**What to work on**
Nothing is to be left out: repeat every entry exactly as given.

+-------+

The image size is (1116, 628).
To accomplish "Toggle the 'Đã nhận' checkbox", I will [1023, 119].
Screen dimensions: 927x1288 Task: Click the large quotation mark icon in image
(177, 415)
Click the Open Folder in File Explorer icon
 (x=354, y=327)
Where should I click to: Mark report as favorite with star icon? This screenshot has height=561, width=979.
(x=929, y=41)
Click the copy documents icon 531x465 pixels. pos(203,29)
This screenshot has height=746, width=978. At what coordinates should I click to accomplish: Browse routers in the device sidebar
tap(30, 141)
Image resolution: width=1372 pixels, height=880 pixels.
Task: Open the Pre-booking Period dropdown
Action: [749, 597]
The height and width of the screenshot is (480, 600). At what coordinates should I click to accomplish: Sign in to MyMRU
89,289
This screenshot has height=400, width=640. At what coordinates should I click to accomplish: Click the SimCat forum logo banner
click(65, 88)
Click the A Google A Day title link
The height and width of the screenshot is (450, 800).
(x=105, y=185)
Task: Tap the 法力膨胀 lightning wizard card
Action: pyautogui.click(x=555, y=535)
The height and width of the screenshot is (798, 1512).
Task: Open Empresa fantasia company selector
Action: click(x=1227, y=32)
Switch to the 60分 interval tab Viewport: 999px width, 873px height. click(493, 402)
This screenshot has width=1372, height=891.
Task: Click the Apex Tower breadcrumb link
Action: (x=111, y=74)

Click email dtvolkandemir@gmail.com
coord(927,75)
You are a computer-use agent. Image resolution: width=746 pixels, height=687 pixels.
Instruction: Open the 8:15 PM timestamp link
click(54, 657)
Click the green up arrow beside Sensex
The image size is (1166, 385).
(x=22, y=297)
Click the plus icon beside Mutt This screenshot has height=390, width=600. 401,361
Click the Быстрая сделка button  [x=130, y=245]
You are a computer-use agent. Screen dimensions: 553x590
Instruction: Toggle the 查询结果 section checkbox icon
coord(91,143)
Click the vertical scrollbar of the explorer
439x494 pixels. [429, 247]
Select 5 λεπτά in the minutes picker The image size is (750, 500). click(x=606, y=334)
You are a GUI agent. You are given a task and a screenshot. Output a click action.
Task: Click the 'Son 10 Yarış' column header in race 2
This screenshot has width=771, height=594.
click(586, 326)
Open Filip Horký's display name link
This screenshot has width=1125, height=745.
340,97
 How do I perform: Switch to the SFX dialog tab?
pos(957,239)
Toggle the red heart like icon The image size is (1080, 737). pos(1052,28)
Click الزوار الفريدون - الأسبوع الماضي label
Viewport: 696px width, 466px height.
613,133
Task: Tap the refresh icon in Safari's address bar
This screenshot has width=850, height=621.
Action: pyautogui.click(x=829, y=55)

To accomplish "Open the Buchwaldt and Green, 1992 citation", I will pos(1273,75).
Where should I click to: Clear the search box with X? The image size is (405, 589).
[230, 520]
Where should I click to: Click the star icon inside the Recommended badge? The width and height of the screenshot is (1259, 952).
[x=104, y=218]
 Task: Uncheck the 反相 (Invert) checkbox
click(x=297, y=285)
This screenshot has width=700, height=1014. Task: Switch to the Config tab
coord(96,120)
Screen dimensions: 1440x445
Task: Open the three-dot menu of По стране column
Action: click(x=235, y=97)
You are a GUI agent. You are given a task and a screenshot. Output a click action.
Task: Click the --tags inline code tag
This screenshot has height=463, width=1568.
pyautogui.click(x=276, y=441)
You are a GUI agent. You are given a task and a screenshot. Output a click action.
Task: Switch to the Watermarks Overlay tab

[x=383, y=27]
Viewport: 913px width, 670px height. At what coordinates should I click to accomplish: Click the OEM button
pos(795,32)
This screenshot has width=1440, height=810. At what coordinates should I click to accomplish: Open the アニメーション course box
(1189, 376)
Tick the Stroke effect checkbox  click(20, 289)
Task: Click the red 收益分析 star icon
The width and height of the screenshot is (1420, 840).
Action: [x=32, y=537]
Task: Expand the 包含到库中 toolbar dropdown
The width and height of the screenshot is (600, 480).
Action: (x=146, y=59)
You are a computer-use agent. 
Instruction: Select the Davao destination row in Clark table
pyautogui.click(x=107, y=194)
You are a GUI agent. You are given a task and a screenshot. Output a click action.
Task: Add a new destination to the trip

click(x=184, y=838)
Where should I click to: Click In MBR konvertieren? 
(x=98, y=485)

+-------+

**Solution to the problem**
The image size is (1116, 628).
To accomplish "Toggle the 'Đã nhận' checkbox", I will [1023, 119].
Screen dimensions: 927x1288 Task: Click the large quotation mark icon in image
(177, 415)
Click the Open Folder in File Explorer icon
 (x=354, y=327)
Where should I click to: Mark report as favorite with star icon? This screenshot has height=561, width=979.
(x=929, y=41)
Click the copy documents icon 531x465 pixels. pos(203,29)
This screenshot has height=746, width=978. At what coordinates should I click to accomplish: Browse routers in the device sidebar
tap(30, 141)
Image resolution: width=1372 pixels, height=880 pixels.
Task: Open the Pre-booking Period dropdown
Action: [749, 597]
The height and width of the screenshot is (480, 600). At what coordinates should I click to accomplish: Sign in to MyMRU
89,289
This screenshot has height=400, width=640. At what coordinates should I click to accomplish: Click the SimCat forum logo banner
click(65, 88)
Click the A Google A Day title link
The height and width of the screenshot is (450, 800).
(x=105, y=185)
Task: Tap the 法力膨胀 lightning wizard card
Action: pyautogui.click(x=555, y=535)
The height and width of the screenshot is (798, 1512).
Task: Open Empresa fantasia company selector
Action: click(x=1227, y=32)
Switch to the 60分 interval tab Viewport: 999px width, 873px height. click(493, 402)
This screenshot has width=1372, height=891.
Task: Click the Apex Tower breadcrumb link
Action: (x=111, y=74)

Click email dtvolkandemir@gmail.com
coord(927,75)
You are a computer-use agent. Image resolution: width=746 pixels, height=687 pixels.
Instruction: Open the 8:15 PM timestamp link
click(54, 657)
Click the green up arrow beside Sensex
The image size is (1166, 385).
(x=22, y=297)
Click the plus icon beside Mutt This screenshot has height=390, width=600. 401,361
Click the Быстрая сделка button  [x=130, y=245]
You are a computer-use agent. Screen dimensions: 553x590
Instruction: Toggle the 查询结果 section checkbox icon
coord(91,143)
Click the vertical scrollbar of the explorer
439x494 pixels. [429, 247]
Select 5 λεπτά in the minutes picker The image size is (750, 500). click(x=606, y=334)
You are a GUI agent. You are given a task and a screenshot. Output a click action.
Task: Click the 'Son 10 Yarış' column header in race 2
This screenshot has width=771, height=594.
click(586, 326)
Open Filip Horký's display name link
This screenshot has width=1125, height=745.
340,97
 How do I perform: Switch to the SFX dialog tab?
pos(957,239)
Toggle the red heart like icon The image size is (1080, 737). pos(1052,28)
Click الزوار الفريدون - الأسبوع الماضي label
Viewport: 696px width, 466px height.
613,133
Task: Tap the refresh icon in Safari's address bar
This screenshot has width=850, height=621.
Action: pyautogui.click(x=829, y=55)

To accomplish "Open the Buchwaldt and Green, 1992 citation", I will pos(1273,75).
Where should I click to: Clear the search box with X? The image size is (405, 589).
[230, 520]
Where should I click to: Click the star icon inside the Recommended badge? The width and height of the screenshot is (1259, 952).
[x=104, y=218]
 Task: Uncheck the 反相 (Invert) checkbox
click(x=297, y=285)
This screenshot has width=700, height=1014. Task: Switch to the Config tab
coord(96,120)
Screen dimensions: 1440x445
Task: Open the three-dot menu of По стране column
Action: click(x=235, y=97)
You are a GUI agent. You are given a task and a screenshot. Output a click action.
Task: Click the --tags inline code tag
This screenshot has height=463, width=1568.
pyautogui.click(x=276, y=441)
You are a GUI agent. You are given a task and a screenshot. Output a click action.
Task: Switch to the Watermarks Overlay tab

[x=383, y=27]
Viewport: 913px width, 670px height. At what coordinates should I click to accomplish: Click the OEM button
pos(795,32)
This screenshot has width=1440, height=810. At what coordinates should I click to accomplish: Open the アニメーション course box
(1189, 376)
Tick the Stroke effect checkbox  click(20, 289)
Task: Click the red 收益分析 star icon
The width and height of the screenshot is (1420, 840).
Action: [x=32, y=537]
Task: Expand the 包含到库中 toolbar dropdown
The width and height of the screenshot is (600, 480).
Action: (x=146, y=59)
You are a computer-use agent. 
Instruction: Select the Davao destination row in Clark table
pyautogui.click(x=107, y=194)
You are a GUI agent. You are given a task and a screenshot. Output a click action.
Task: Add a new destination to the trip

click(x=184, y=838)
Where should I click to: Click In MBR konvertieren? 
(x=98, y=485)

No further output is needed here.